It was an arduous journey, but a really exciting and adventurous one at that. Along the trails of the triumphant King Dutugemunu we made our way to explore the remnants of a history lost amidst the wilderness.
Words Hansani Bandara Photographs Menaka Aravinda
King Dutugemunu, the hero of Mahawamsa (the great chronicle of Ceylon) is one of the most well known kings in the history of Sri Lanka, and even today, is much loved by the country’s populace for having united the country of yore. How Kotmale is related to the legendary King Dutugemunu’s life is an interesting tale.
Taking a right turn from the Thalawathenna junction, we found ourselves on the Ulapane-Pussellawa road, which fell through a beautiful tea estate. Our search for the great king’s trails in Kotmale began with our journey to Kotagapitiya—a small village, which is believed to be the place where Prince Dutugemunu stayed in hiding afterfleeing to Kotmale following his disagreement with his father. This angered his father, who out of fury called him Dushta Gamini (wicked Gamini). Henceforth, Prince Gemunu was named Dutugemunu, which is said to have derived from Dutta-Gamini. After the demise of King Kavantissa, Prince Dutugemunu had returned to the Ruhuna Kingdom as the rightful heir to the throne and was enthroned as King Dutugemunu.
A green carpet of paddy fields laid onto layers of land running as far as our sight could fathom, offered a spectacular view as we journeyed through Masswela.
As we traversed along, the pinnacle cast of a pagoda emerged through the treetops and a little while later, we were before the grand edifice of the Mahaweli Maha Seya. The dagoba in its final phase of construction consists of a hollow stupa cover resting on 32 pillars, encompassing a solid stupa, and portraying the ancient Vata Dagoba concept. The pinnacle cast is constructed in brass with the traditional Chuda Manikya (gemstone) on its top most point. The construction of the Mahaweli Maha Seya was set forth to replace the religious monuments inundated by the new Mahaweli reservoirs and as tribute to King Dutugemunu. Overlooking the majestic Mahaweli reservoir, one could observe the breathtaking landscape from a complete bird’s-eye view.
A green carpet of paddy fields laid onto layers of land running as far as our sight could fathom, offered a spectacular view….

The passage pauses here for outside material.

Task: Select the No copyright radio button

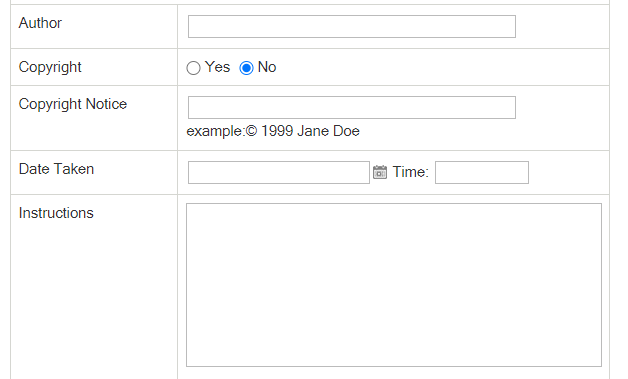Action: coord(246,68)
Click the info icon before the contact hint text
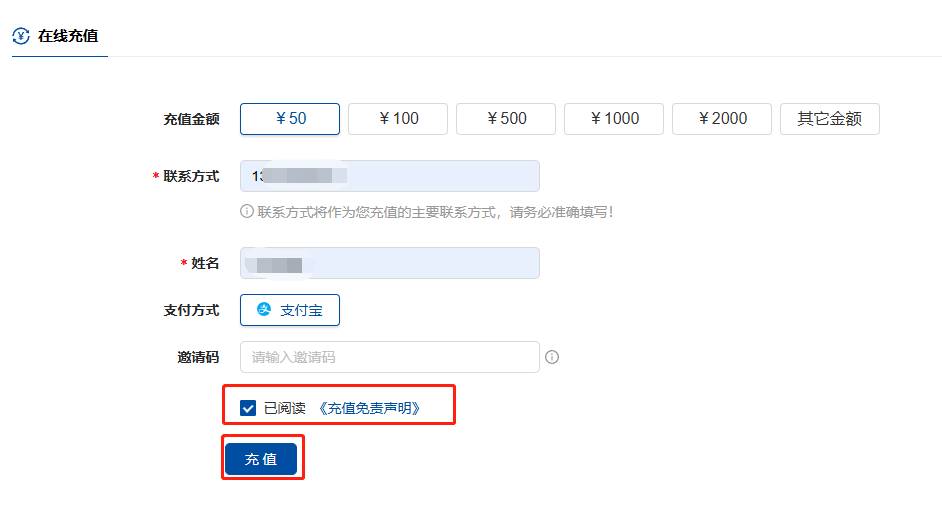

On the way to Kotagapitiya is Kadadora, which is believed to be one of the four entrances—Kadadora, Watadora, Niyangandora and Galdora—from Ruhuna Kingdom to the Maya Kingdom. As such, the historical records state that Prince Dutugemunu entered the Maya Kingdom from Kadadora, which is also called Dehadukadulla. Another historical narrative states that this also is the place where Prince Dutugemunu hid his royal sword upon entering Kotmale. Today, an entrance made layering stones on either side of its walls—which prelude a stone staircase upward Kotagapitiya—are the only remains of Kadadora.
Rhythmic tunes made by tree leaves as they danced to the refreshing breeze that blew across the greenery tranquilised us as we made our way towards the Kotagapitiya village. The road that fell through the lush greenery hadn’t been repaired in a long time, thus the journey was more like an off-road adventure ride.
En route to Kotagapitiya, one is beguiled by the panoramic views of the serene rural landscape. Paddy fields that run as far as you can see and the shade of the thick forest canopy protects you from the burning sun of April. During the years spent in Kotagapitiya, it is said that Prince Dutugemunu engaged in farming in Masswela and folklore also say that he had a love affair with a village maiden named Ranmenika.
We were on our way to an ambalama—a place used by people to rest while travelling—which according to history is believed to have been built by Prince Dutugemunu. Along the narrow pathways of Kotagapitiya, we travelled towards the ambalama only to stop near a small temple as the road ended. From that point, we had to walk for about half a kilometre through the woods to the ambalama, which is a small hut-like structure made out of stone pillars. The area surrounding the ambalama had been cleared while the route and the periphery beyond were covered in a thick layer of jungle.
Bidding adieu to the prince’s abode, we set off towards Kotmale. And for the first time in my life I was on a suspension bridge, making what seemed to be an impossible attempt to conquer my fear of heights! The bridge, named Samurdiya (prosperity) had been the route of travel from Nugawela to Harangala and is still used today by the villagers. With blissful thoughts in my heart—of having explored the life of a triumphant king and of conquering my fear of heights—we bid farewell to Kotmale and its glory. It was—to me—an adventure indeed.